Elected workers’ representatives on company boards aren’t the sole answer. They wouldn’t instantly change corporate Britain into some kind of giant boy scout movement.
However, they would increase pressure on business leaders to be slightly less sociopathic around issues like poverty pay and precarious working conditions.
This is why the business lobby fiercely opposed the idea when it was briefly proposed by Theresa May.
May rather feebly gave in to this lobbying, watering down the ‘requirement’ to introduce worker directors down to just an ‘option.’
Research for the Local Authority Pension Fund Forum suggests that only around 5% of companies intend to take advantage of this option.
The £3.9m-a-year CEOs and the investors in the City and on Wall Street probably view this as a good outcome.
We live in a less deferential, less hierarchical and more educated world than we used to.
Technology has made communication and collaborative decision-making much easier.
So a top-down managerialist approach, where a handful of directors issue orders for tens of thousands of workers, seems out-of-touch and anti-aspirational.
This approach, and the pay practices that reflect it, may soon come to represent terrible business practice as well as an affront to the values and interests of the wider public.
On the other hand, commitment to reforming the UK’s shareholder-centric model of governance and ownership will be recognised as the new common sense.
Luke Hildyard is the executive director of the High Pay Centre
3 Responses to “With rich investment managers in charge, shareholder vetos on exec pay are meaningless”
Jill Brian
Reform of high pay is long overdue. The Cooperative system has merit.
I have suggested that the highest earners in an organisation should not earn more than 10 times the lowest earner. No doubt this will be criticised but 20 times the salary of the lowest earner should be the limit. I say salary of the lowest earner, not wages, to put things in perspective. We must also be wary of high earners introducing other perks / benefits & saying they are not counted as part of their earnings.
Patrick Newman
So is it practicable to pass a law the sets a maximum ratio of top pay to median pay (about £28,500)? Is it more productive to have highly progressive income tax regime (There’s one for you, nineteen for me -Beatles 1966) that does not set a threshold but does involve progressively higher marginal rates of tax. Another factor is the market for senior management is international although this should not be a show stopper. Worker directors and employee representatives on remuneration committees are essential.
Lawman
In fairness, a few fund managers work to influence plc boards for the better. However, that misses 2 points:
(1) that some FT100 Chief Executives, and other directors, award themselves obscene amounts of remuneration. The structure of bonuses creates the wrong incentives to the detriment of shareholders e.g. artificially increasing Earnings Per Share by accounting adjustments.

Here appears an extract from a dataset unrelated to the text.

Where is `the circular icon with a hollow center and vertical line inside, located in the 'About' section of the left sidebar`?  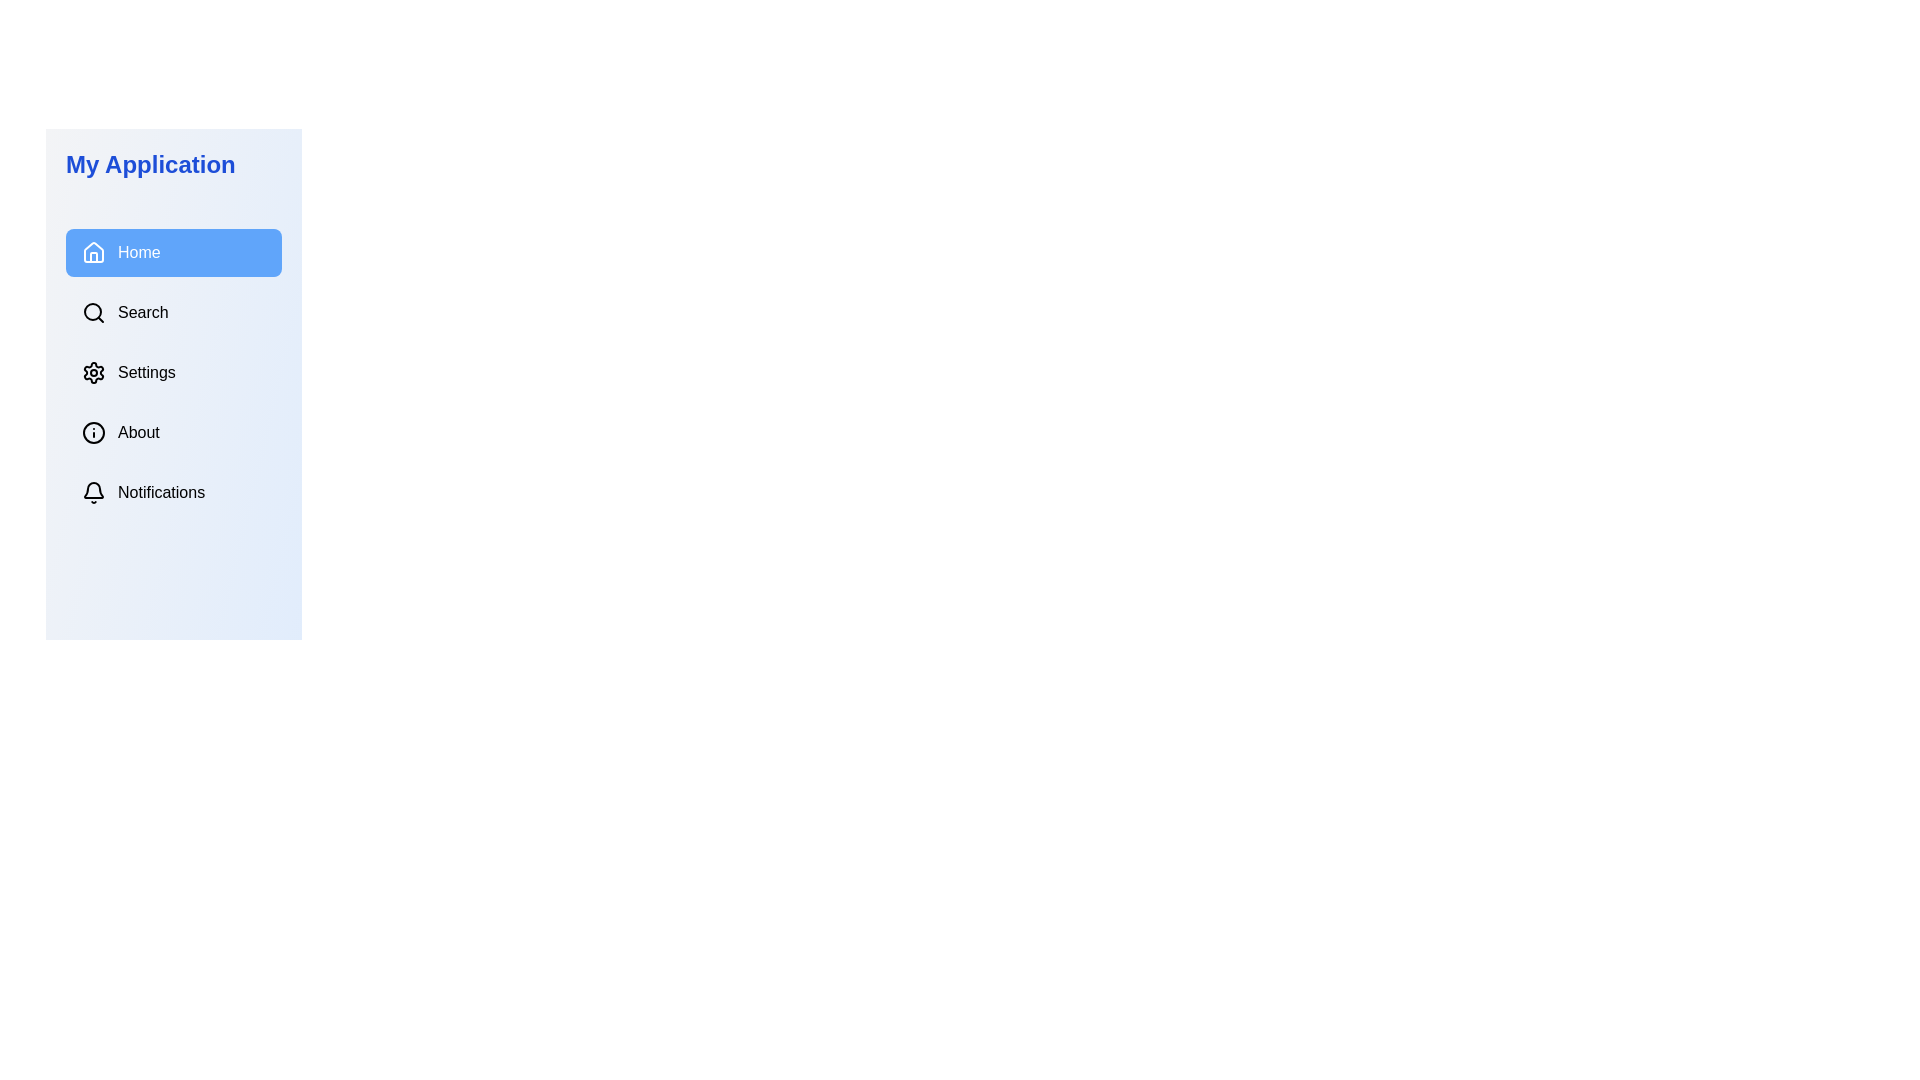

(2) the underlying beneficial shareholders are disenfranchised: holding through pension schemes, fund managers and nominees.
Today we have a possible solution. Using e-voting via your fund or nominee site you could instruct the trustee to vote your shares in a certain way e.g. ‘Against’. The fund could aggregate these underlying votes and then vote them accordingly e.g. 1 million shares For, 5 million Against.
There are problems with this. It may be impractical to expect lay people to understand and vote on every resolution; but at least directors’ remuneration could be covered. Otherwise there is the risk of shareholder apathy; just as we have voter apathy with public elections. However, voting facilities should be offered.